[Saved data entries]

==========

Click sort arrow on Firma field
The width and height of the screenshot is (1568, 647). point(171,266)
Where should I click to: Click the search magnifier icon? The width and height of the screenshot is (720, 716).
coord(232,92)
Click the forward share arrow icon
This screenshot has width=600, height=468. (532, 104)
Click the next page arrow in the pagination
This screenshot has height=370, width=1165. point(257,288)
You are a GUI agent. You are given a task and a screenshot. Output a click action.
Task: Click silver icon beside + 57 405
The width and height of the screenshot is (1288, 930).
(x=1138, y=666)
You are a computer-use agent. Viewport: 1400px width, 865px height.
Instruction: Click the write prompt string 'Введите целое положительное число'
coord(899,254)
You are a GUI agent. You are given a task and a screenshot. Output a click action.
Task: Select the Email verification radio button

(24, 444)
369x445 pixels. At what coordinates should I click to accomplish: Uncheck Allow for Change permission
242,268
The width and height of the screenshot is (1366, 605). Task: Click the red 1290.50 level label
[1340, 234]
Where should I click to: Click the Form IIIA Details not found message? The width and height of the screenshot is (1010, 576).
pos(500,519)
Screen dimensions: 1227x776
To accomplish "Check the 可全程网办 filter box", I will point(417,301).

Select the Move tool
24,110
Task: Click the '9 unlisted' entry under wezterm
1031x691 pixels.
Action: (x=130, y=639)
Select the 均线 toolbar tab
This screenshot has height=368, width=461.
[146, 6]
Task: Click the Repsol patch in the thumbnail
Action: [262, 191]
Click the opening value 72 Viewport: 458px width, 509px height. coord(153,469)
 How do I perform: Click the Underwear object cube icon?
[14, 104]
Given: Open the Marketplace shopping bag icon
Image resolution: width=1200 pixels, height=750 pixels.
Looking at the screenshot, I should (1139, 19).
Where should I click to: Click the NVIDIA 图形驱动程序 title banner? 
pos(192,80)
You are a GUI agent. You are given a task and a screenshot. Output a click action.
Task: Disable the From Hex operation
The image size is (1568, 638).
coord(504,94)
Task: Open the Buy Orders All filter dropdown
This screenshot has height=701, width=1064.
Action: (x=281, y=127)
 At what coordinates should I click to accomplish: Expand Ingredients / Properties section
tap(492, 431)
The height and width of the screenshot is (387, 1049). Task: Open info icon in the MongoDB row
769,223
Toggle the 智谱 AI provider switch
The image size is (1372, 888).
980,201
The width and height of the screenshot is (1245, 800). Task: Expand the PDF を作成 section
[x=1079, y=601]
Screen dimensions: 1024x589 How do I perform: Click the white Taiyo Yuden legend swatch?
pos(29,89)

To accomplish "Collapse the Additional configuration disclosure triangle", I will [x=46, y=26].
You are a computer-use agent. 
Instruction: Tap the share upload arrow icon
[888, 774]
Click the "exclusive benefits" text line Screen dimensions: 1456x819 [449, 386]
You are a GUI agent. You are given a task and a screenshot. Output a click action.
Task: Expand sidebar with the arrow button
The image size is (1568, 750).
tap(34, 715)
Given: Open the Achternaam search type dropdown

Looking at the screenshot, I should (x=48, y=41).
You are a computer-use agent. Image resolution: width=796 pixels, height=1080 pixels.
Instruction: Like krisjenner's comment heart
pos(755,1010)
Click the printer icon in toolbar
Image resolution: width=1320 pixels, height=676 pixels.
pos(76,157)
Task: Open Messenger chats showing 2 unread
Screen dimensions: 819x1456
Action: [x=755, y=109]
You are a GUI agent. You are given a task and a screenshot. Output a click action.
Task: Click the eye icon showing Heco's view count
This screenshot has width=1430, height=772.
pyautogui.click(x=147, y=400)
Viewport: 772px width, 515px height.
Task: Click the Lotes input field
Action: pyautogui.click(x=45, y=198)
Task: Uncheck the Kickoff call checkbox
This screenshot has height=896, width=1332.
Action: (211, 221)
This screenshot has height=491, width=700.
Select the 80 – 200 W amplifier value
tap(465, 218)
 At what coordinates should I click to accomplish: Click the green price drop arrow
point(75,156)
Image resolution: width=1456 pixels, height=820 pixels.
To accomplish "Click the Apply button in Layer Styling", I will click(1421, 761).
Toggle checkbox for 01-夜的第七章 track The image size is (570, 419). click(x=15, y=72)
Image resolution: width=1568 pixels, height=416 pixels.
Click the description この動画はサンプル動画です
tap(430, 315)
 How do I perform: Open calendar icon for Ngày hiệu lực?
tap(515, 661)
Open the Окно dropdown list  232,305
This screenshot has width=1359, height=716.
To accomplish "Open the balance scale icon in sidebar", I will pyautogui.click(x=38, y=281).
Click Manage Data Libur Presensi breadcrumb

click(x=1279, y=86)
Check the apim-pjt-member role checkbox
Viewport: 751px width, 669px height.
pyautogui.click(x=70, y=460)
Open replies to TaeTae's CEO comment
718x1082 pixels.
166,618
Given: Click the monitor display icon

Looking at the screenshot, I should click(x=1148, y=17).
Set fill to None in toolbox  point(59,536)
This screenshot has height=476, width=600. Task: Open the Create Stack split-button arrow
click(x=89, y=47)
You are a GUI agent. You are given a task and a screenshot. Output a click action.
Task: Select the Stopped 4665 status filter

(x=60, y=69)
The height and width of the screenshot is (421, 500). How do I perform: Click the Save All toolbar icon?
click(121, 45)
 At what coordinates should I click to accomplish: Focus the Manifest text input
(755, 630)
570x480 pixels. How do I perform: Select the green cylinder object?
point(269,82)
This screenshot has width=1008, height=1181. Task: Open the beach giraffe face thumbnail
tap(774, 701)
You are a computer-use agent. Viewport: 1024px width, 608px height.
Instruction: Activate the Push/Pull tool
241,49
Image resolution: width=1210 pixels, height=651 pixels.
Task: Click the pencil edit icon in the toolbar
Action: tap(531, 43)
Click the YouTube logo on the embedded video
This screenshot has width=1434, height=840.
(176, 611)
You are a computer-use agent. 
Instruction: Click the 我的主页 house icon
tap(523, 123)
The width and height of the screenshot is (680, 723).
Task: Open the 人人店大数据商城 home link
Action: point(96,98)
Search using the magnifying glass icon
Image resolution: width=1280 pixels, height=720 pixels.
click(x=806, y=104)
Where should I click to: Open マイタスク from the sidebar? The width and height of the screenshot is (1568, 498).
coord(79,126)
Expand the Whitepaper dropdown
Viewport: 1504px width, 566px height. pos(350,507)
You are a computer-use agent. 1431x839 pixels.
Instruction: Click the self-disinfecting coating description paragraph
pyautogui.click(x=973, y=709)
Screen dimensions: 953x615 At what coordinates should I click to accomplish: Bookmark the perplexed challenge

==========

Please show, exactly as written, every line above that contains the word "computer".

You are a computer-use agent. Viewport: 1400px width, 865px height.
You are a computer-use agent. 
You are a computer-use agent. Image resolution: width=796 pixels, height=1080 pixels.
You are a computer-use agent. Viewport: 1024px width, 608px height.
You are a computer-use agent. 
You are a computer-use agent. 1431x839 pixels.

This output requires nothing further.